═══ Supplied information ═══

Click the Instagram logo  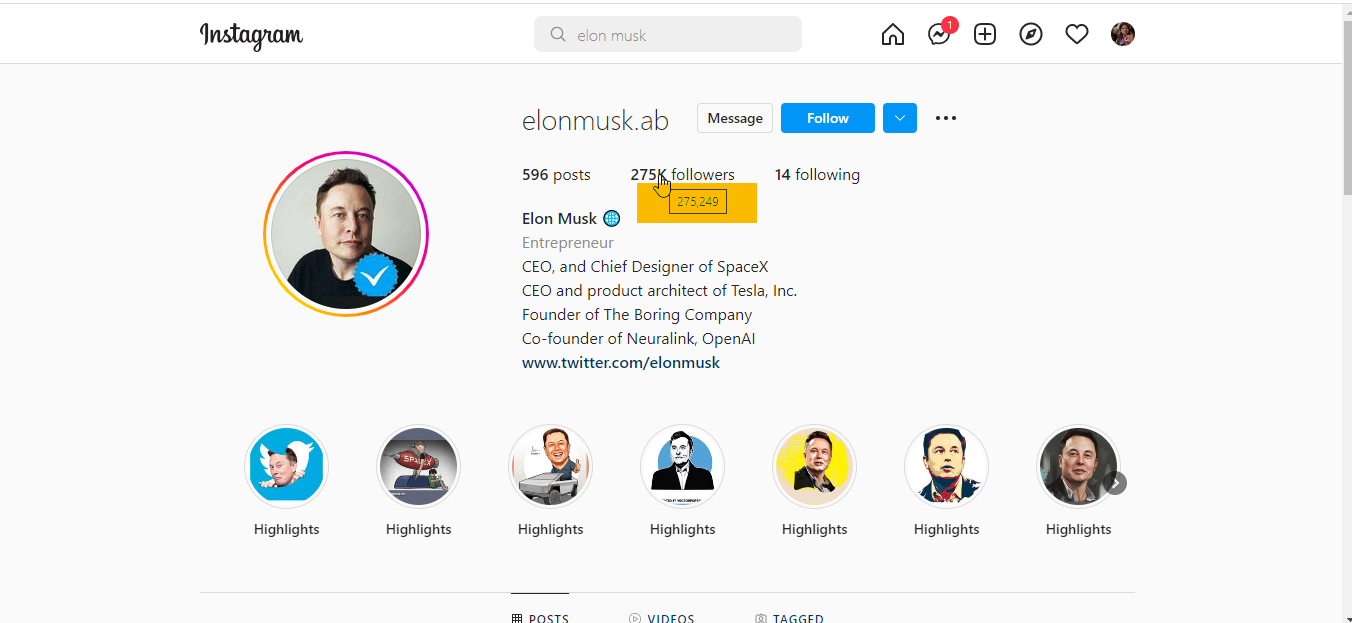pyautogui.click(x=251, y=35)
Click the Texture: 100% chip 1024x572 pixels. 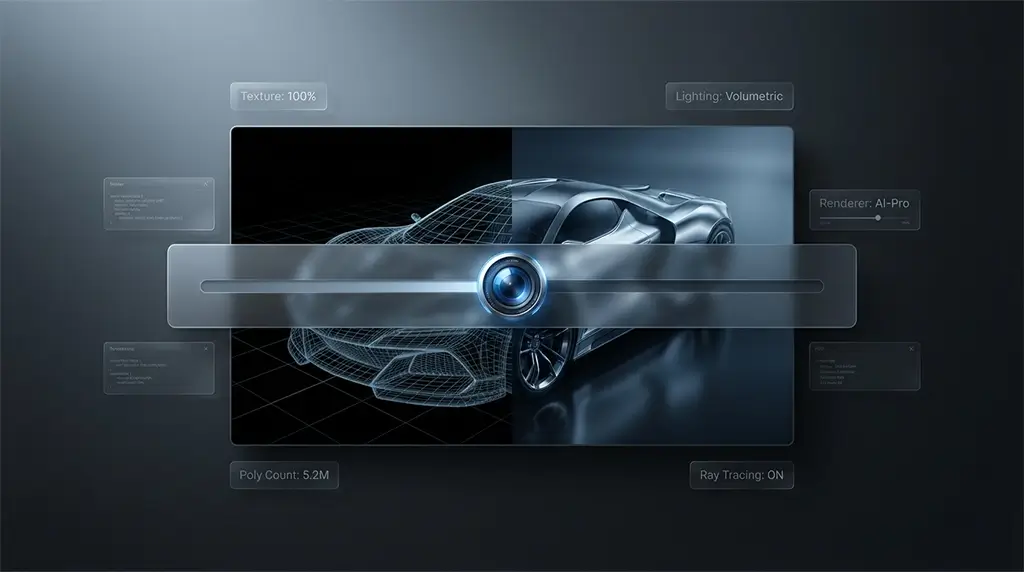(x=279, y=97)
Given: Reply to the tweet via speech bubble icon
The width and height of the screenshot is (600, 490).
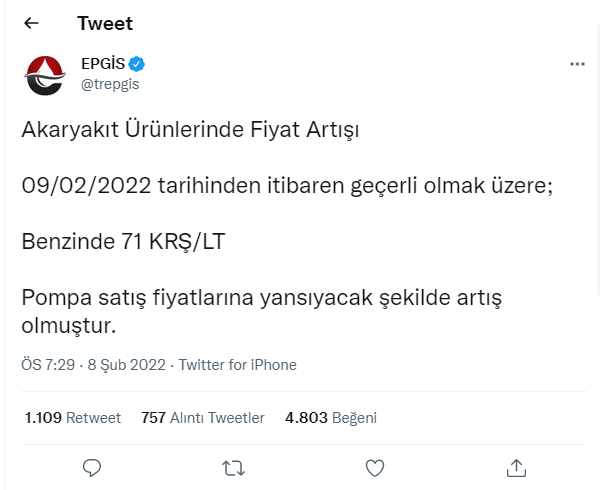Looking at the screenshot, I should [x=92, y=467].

═══

Reproduce the final stretch of lines exactly: the line containing "Given: Reply to" through the last line of the data, both included. Pictures do not belong in the copy.

◆ **Written response**
Given: Reply to the tweet via speech bubble icon
The width and height of the screenshot is (600, 490).
Looking at the screenshot, I should [x=92, y=467].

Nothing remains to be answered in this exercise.